═════ Extracted material

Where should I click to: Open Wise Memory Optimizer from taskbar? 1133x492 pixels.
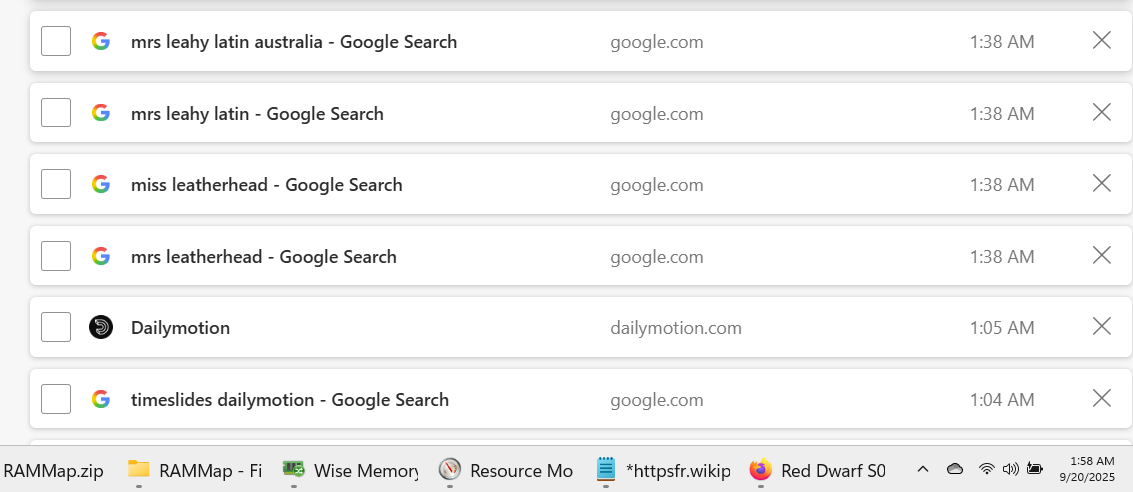(350, 470)
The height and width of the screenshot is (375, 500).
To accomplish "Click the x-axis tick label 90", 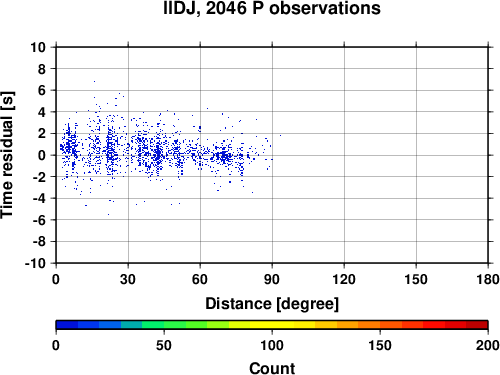I will tap(272, 279).
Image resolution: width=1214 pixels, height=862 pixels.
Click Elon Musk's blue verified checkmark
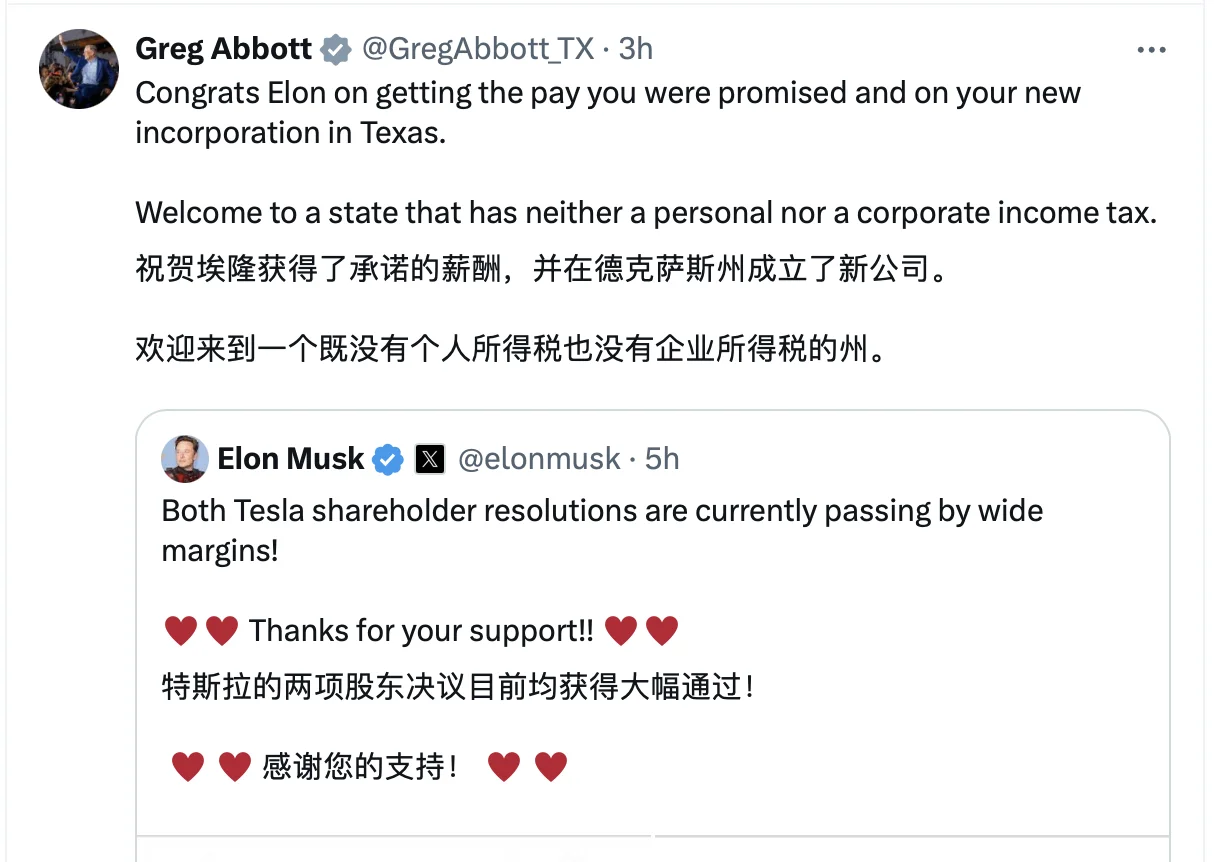(388, 459)
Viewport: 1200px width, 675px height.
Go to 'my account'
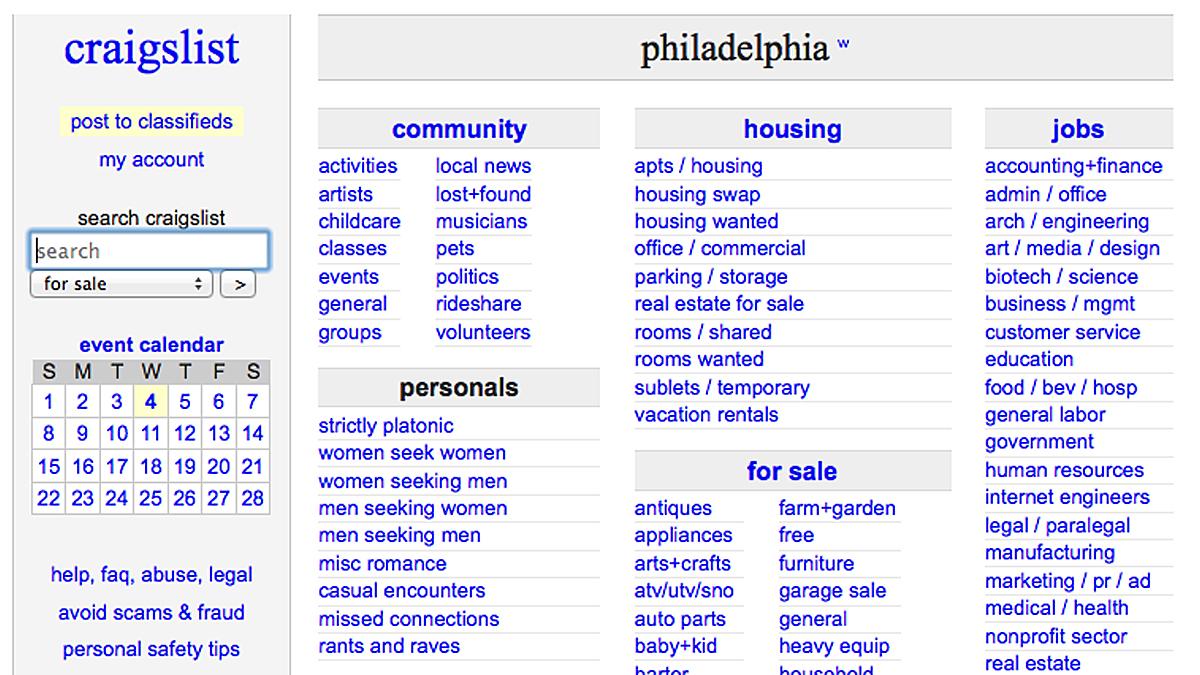pyautogui.click(x=150, y=158)
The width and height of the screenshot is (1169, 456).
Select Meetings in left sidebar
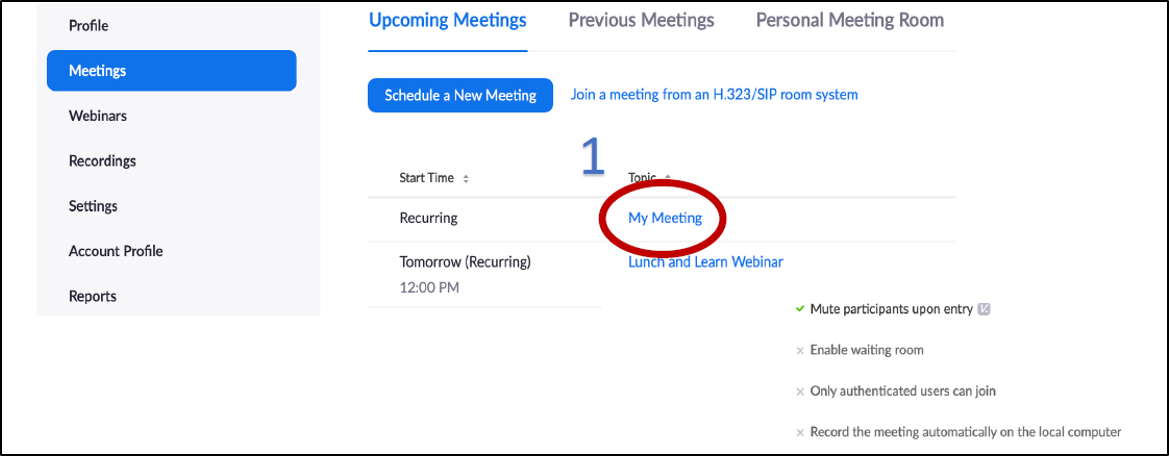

══════════

What the task asks: Only the lines from the one containing "Go to 'my account'" through the final line of the listing should be reproduced, exactly and with no pictures.

Response area:
Go to 'my account'
pyautogui.click(x=150, y=158)
The width and height of the screenshot is (1169, 456).
Select Meetings in left sidebar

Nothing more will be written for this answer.